### PROBLEM TO SOLVE
Select every line containing the word "icon" from the material, and copy those lines.

─── MATERIAL TO PROCESS

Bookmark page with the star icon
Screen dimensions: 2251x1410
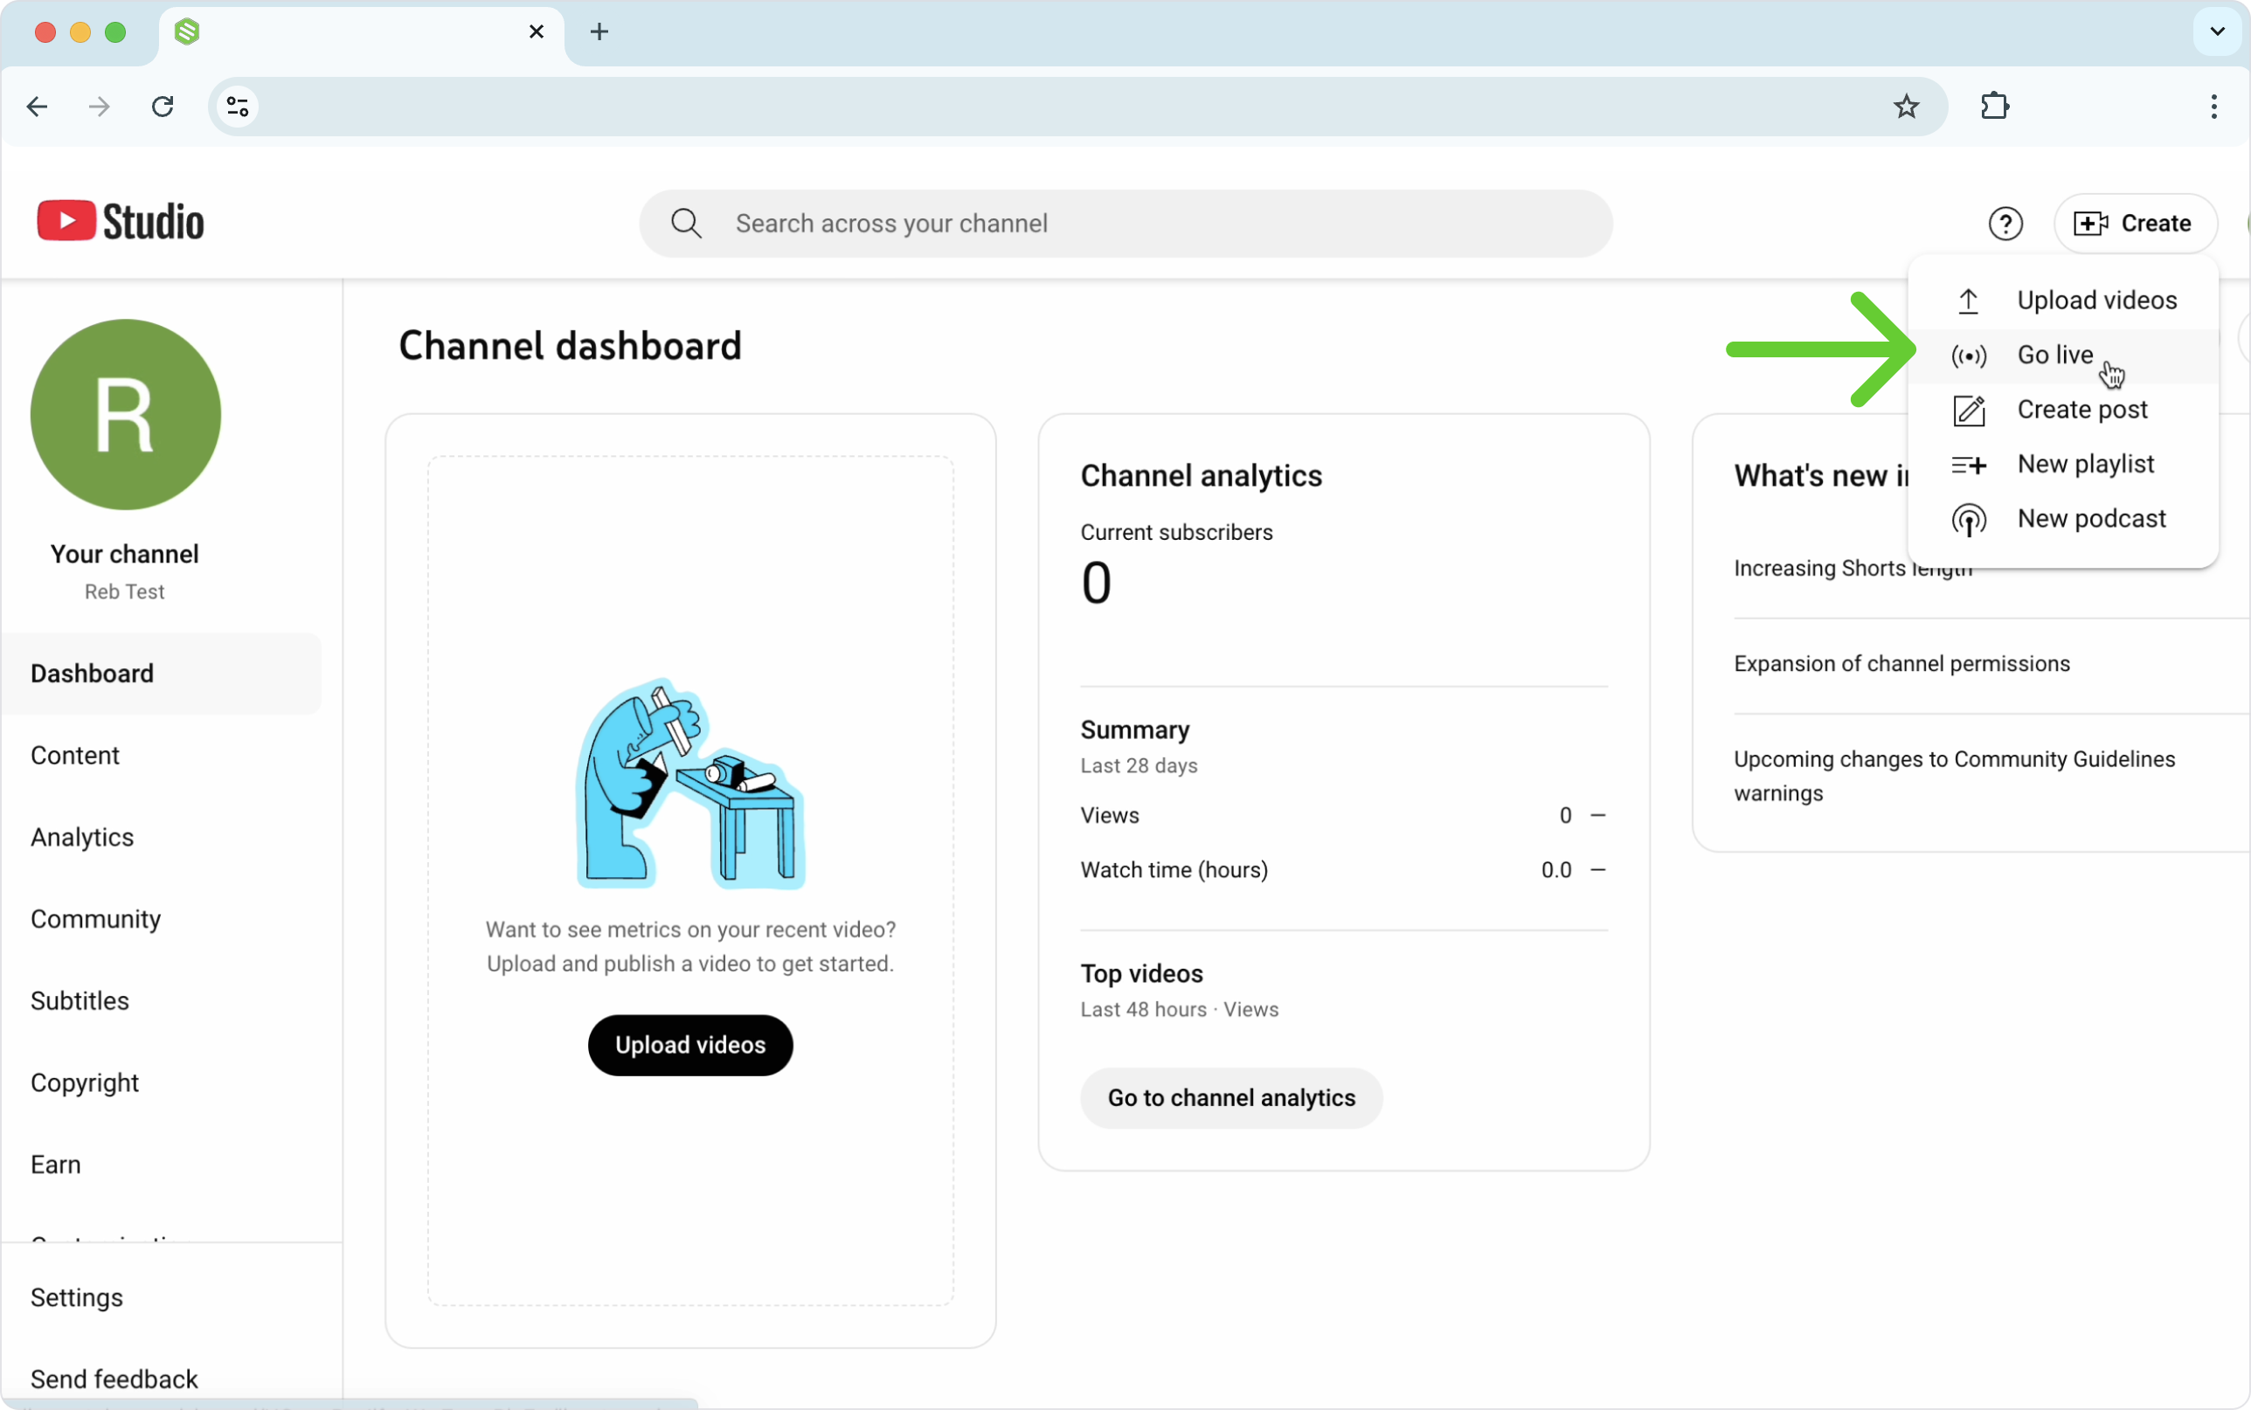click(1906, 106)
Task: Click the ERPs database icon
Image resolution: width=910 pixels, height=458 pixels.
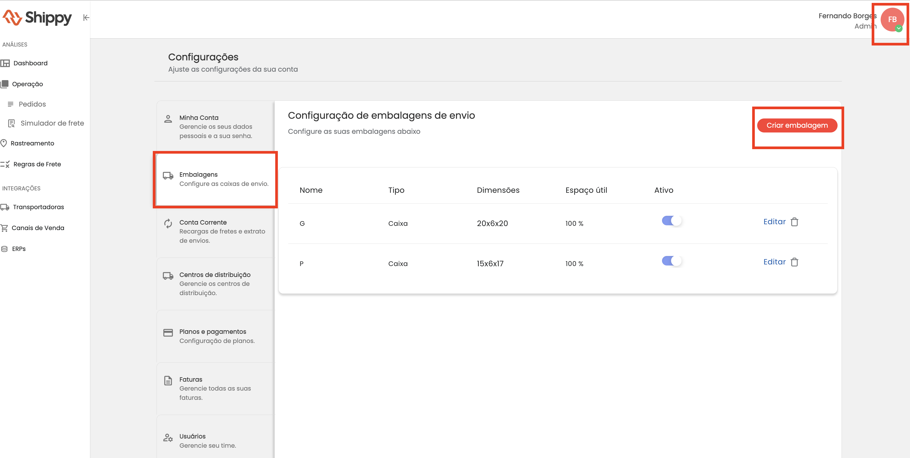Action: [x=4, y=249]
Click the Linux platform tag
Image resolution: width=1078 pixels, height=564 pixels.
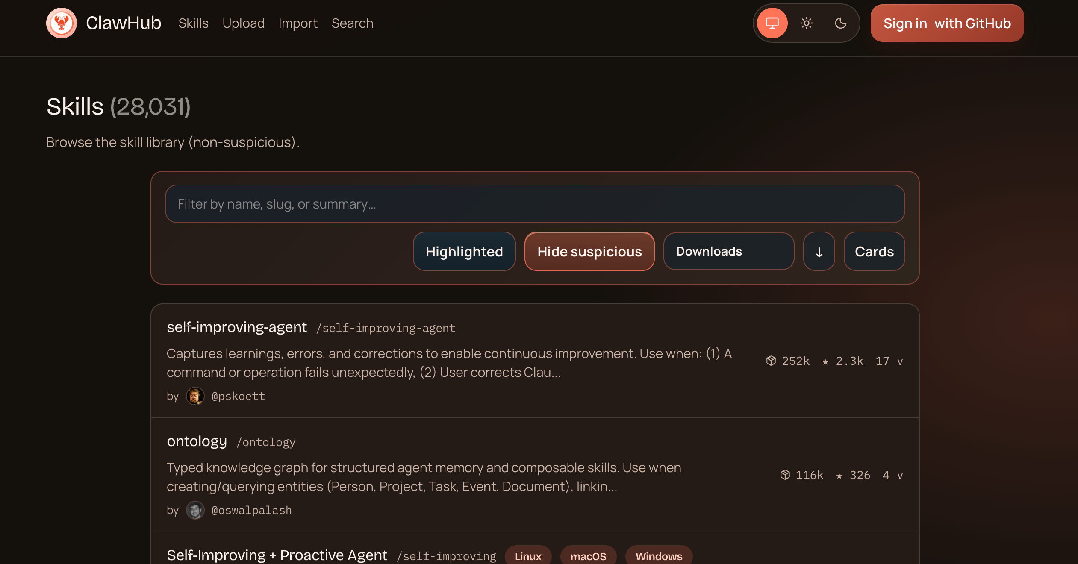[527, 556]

──────
─── MATERIAL TO PROCESS

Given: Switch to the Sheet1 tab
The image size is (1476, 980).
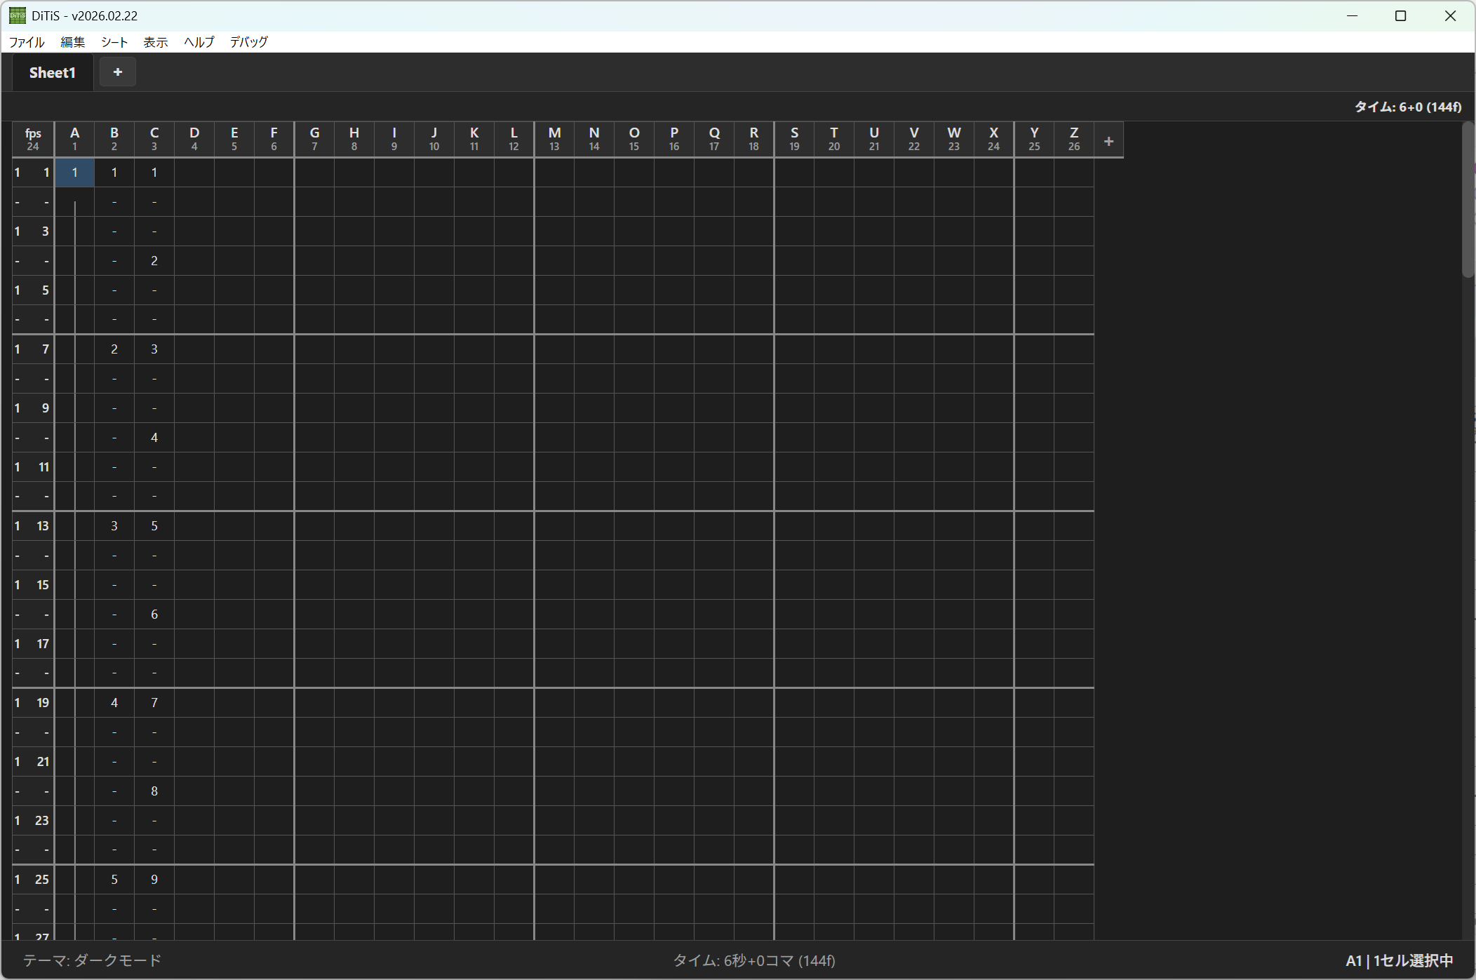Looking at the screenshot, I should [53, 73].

──────

### SOLUTION FOR THIS PROBLEM
Bookmark page with the star icon
Task: Click the ERPs database icon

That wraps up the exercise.